最新の薬剤や注射、リハビリテーション、認知行動療法、必要な方には手術など、ありとあらゆる方法を試みてきましたが、慢性腰痛症の患者様の多くがそうした治療に対しても好転せず、我々もまた悔しくやり切れない想いを抱えてきました。これまでの治療とは根本的に異なる、腰痛治療のブレイクスルーとなる全く新しい試みをずっと求めていました。
――RFAが腰痛改善に効果的だと仮説を立てた根拠は
これまでに行われた多数の研究で、腰痛や肩こりなどに運動療法(リハビリテーション)が効果的であることは事実としてわかっていましたが、運動はどうしても辛く厳しいイメージがあり、また多くの慢性腰痛の患者様はそうした通院リハビリテーションを様々な理由で脱落されているという経緯がありました。
やや専門的な話題となりますが、慢性的な痛みを有する人は中枢性疼痛抑制機構や下降性疼痛抑制系といったドパミン系の痛みのブレーキシステムが脳内でうまく機能していないことが多いと思われます。

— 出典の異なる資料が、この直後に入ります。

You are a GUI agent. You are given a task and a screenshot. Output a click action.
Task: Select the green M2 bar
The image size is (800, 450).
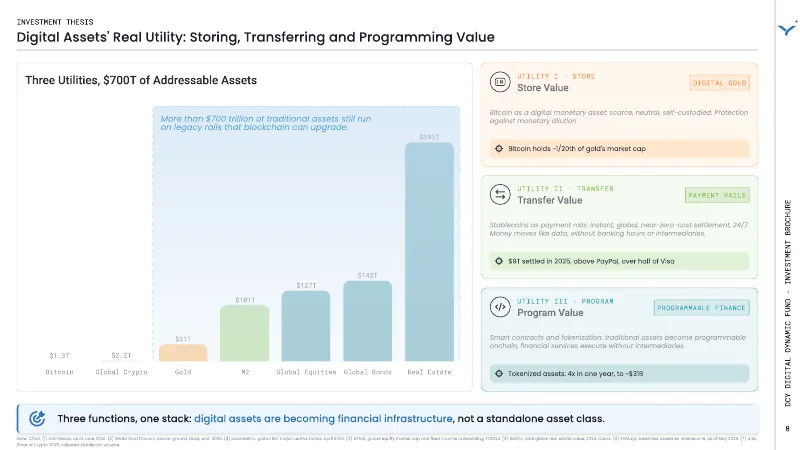point(244,333)
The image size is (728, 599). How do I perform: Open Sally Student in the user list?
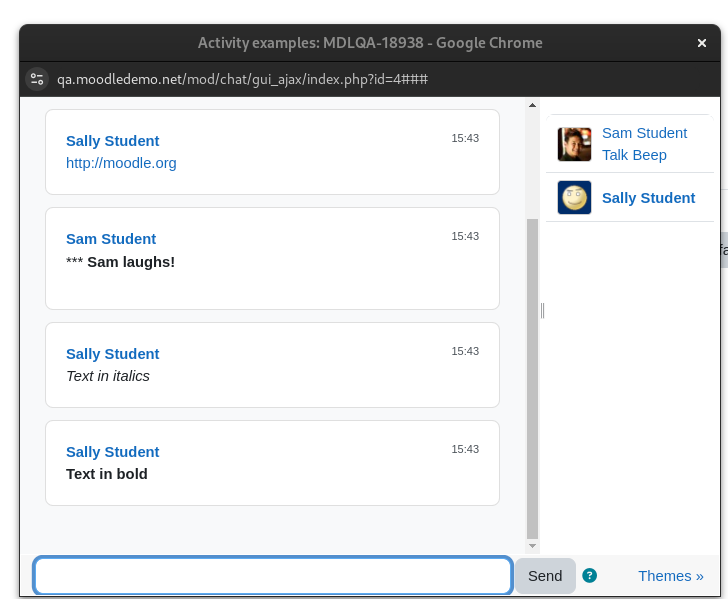[x=648, y=198]
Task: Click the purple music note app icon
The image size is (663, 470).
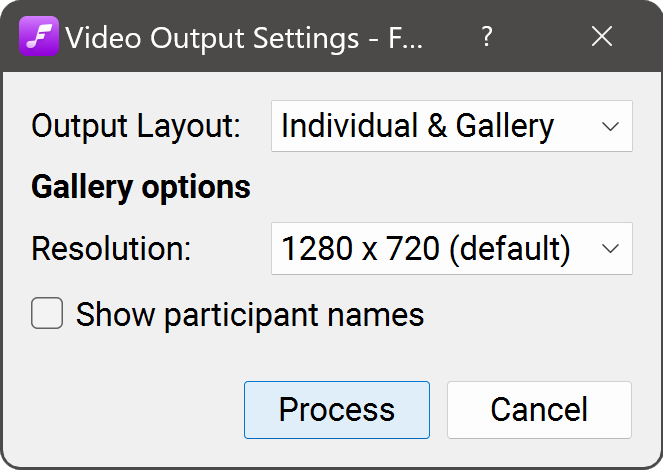Action: point(39,37)
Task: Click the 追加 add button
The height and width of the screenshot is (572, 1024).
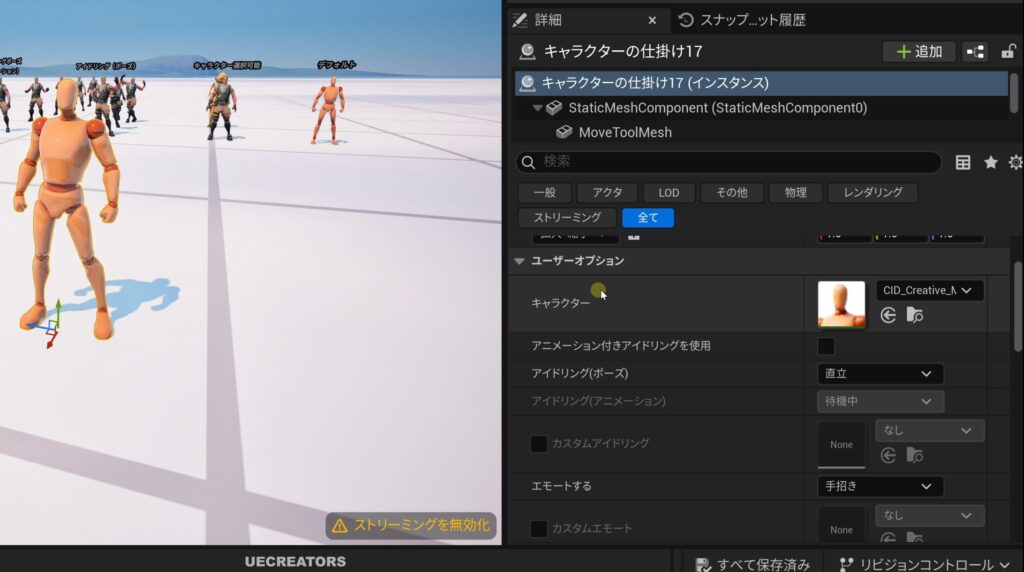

ドパミンとは一般的に達成感などで分泌される神経伝達物質であり、慢性腰痛になると趣味が続けられなかったり、今までできていたことができなくなったりするためドパミンが放出されにくくなり、意欲も低下するという負の連鎖を起こします。
RFAが発売された当初、SNSで「RFAで腰痛が改善した」「肩こりが改善した」という書き込みが散見され、実際にRFA自体にも腰痛や肩こりの改善プログラムが組み込まれているなど、医療器具ではないものの明らかにそうした痛みを改善させることを意識しており、また任天堂株式会社様のお家芸とも言われるプレイヤーをゲームに夢中にさせる技術が素晴らしく、この組み合わせであればもしかしたら我々の抱えている多くの慢性腰痛患者様を救えるかもしれない、と思い立ったのが本研究のきっかけです。